◆ **Brief**
How many lines in the data hold the string "Given"? State the number alone.

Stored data
%%

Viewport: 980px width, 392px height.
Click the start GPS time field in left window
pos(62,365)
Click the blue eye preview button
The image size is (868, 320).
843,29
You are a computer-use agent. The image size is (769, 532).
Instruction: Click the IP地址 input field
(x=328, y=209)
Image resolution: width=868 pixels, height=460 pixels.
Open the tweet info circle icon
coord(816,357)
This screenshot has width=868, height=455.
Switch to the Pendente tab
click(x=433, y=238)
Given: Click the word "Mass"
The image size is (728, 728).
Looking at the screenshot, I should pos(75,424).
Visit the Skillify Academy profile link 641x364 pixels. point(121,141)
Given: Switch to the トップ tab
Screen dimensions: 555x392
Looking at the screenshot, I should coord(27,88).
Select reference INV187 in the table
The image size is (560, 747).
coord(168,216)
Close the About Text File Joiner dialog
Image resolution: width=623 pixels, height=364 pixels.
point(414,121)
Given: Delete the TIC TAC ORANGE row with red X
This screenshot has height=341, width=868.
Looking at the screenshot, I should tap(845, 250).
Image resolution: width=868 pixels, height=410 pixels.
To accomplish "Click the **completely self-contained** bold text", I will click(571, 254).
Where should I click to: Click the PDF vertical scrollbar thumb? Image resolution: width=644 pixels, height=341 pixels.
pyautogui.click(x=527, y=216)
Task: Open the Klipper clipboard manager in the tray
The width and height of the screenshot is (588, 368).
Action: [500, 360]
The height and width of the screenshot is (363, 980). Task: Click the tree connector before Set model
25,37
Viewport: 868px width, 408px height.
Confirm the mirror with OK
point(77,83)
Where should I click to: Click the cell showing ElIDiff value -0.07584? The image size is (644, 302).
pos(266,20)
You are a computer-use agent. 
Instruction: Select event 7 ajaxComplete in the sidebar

%%

◆ **Task result**
3